Maszkiety w gwarze śląskiej oznaczają smakołyki, przeważnie te słodkie. – Chcemy, by taka słodka konkurencja zagościła na stałe w programie święta miasta, bo mikołowskie cukiernictwo stoi na wysokim poziomie – mówi Tomasz Rogula, rzecznik prasowy Urzędu Miejskiego.
Smakołyki przygotowane na konkurs „Mikołowski maszkiet 2016” oceniało jury w składzie burmistrz Stanisław Piechula, dyrektor MDK Izabella Paździorek i uczestniczka programu kulinarnego Top Chef Justyna Foltyn.

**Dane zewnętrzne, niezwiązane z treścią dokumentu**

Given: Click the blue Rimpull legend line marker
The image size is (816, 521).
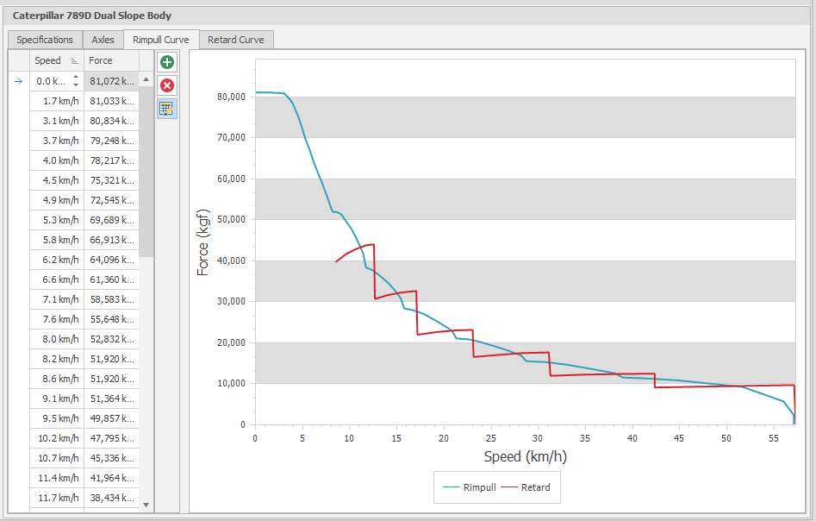Looking at the screenshot, I should [x=452, y=487].
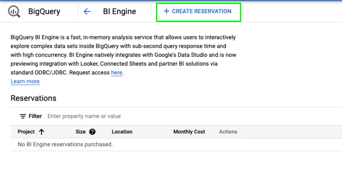
Task: Select the 'No BI Engine reservations purchased' row
Action: pos(65,144)
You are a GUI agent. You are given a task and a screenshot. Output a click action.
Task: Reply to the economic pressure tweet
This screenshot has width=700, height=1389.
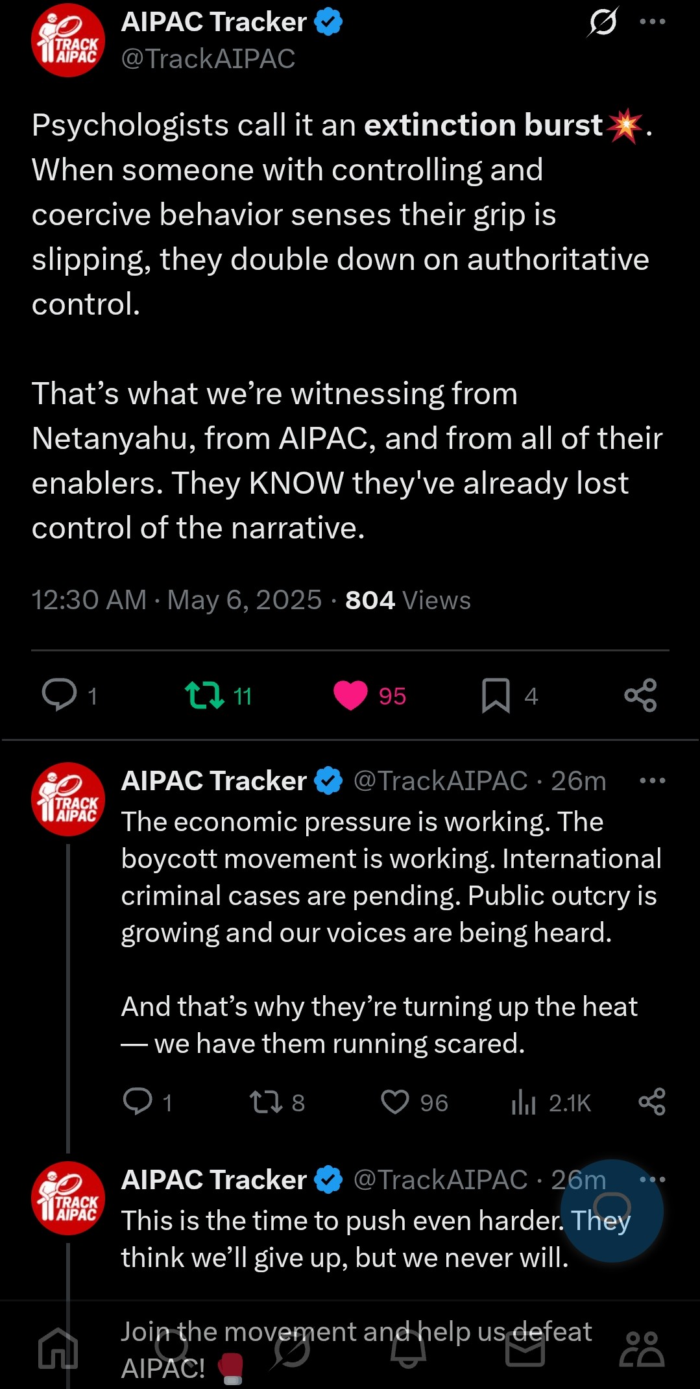pos(138,1102)
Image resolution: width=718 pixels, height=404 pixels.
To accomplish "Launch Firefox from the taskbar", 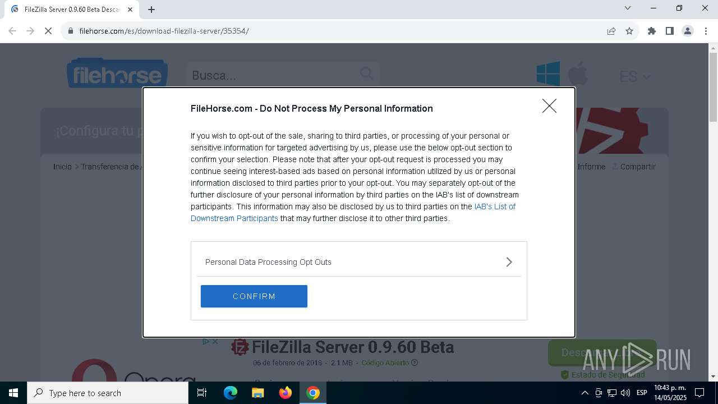I will [286, 393].
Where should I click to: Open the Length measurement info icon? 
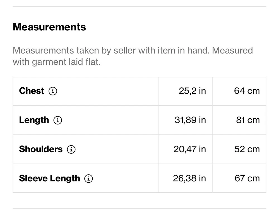[x=58, y=120]
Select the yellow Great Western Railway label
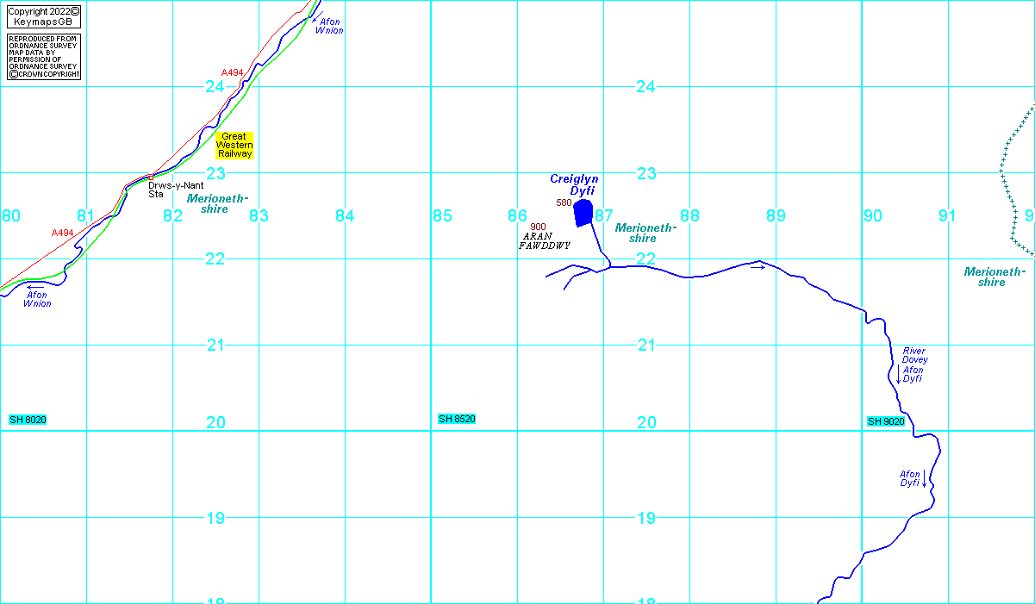The height and width of the screenshot is (604, 1035). (234, 145)
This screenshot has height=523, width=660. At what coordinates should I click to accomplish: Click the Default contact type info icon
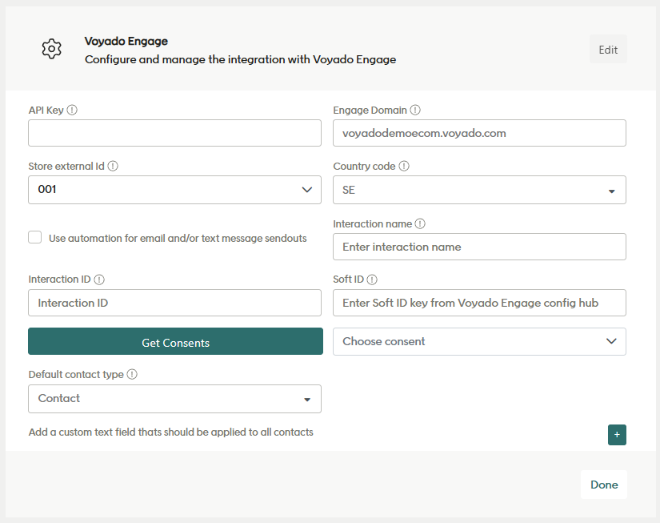(131, 374)
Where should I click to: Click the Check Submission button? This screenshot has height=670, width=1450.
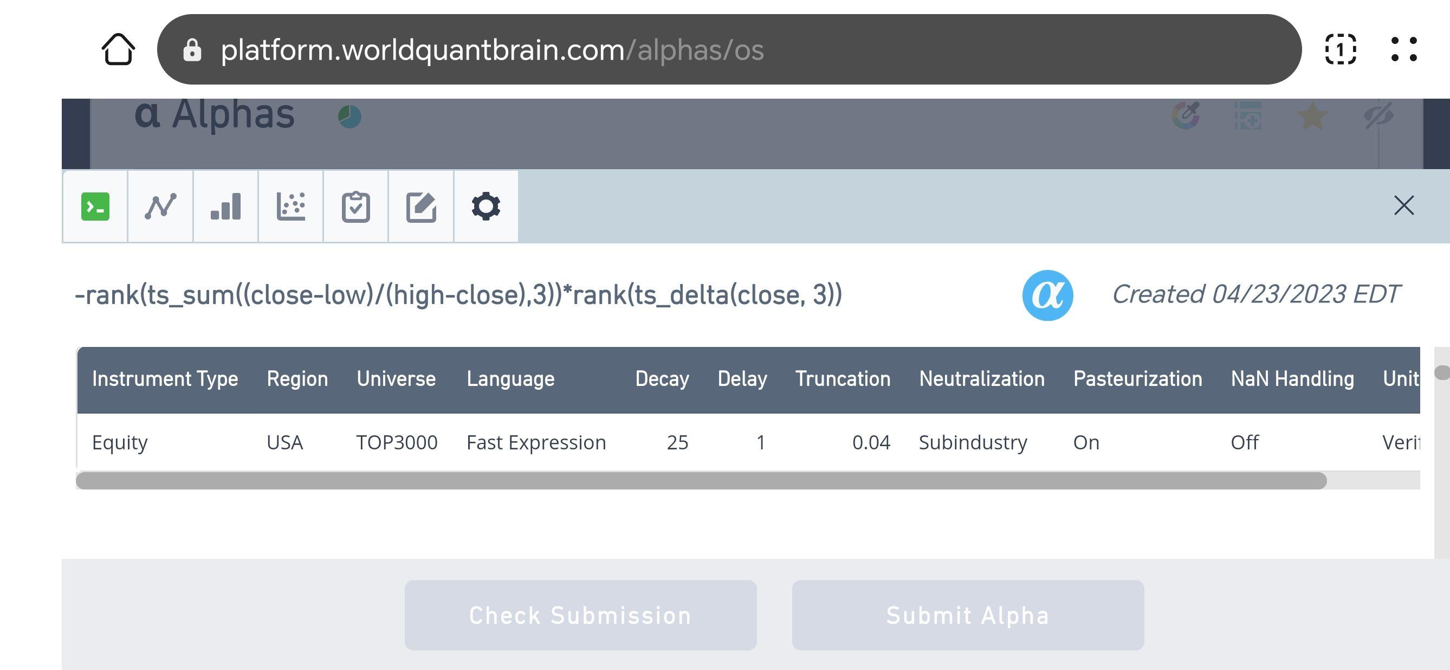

Jury jednogłośnie orzekło, że pierwsze miejsce należy się „Deserowi mikołowskiemu” przygotowanemu przez cukiernię Grzegorza Wiechoczka i Anity Wiechoczek-Fołdy. Doceniono smak, wygląd i kunszt cukierniczy. Ten rewelacyjnie wyglądający deser był bardzo popularny w Mikołowie w latach osiemdziesiątych ubiegłego stulecia. Teraz wraca do łask. Jest bardzo często zamawiany na różnego rodzaju uroczystości i imprezy domowe. Składa się z trzech warstw: dół to blat biszkoptowy; środek – śmietana cytrynowa z kostką brzoskwiniową, druga warstwa to śmietana malinowa i brzoskwiniowa; a górna dekoracja – to roladki z marmoladką, boki obłożone są brzoskwinią i truskawkami oblanymi galaretką.
Na drugim miejscu znalazło się ciasto maślane przygotowane przez cukiernię i lodziarnię „U Nawrata”.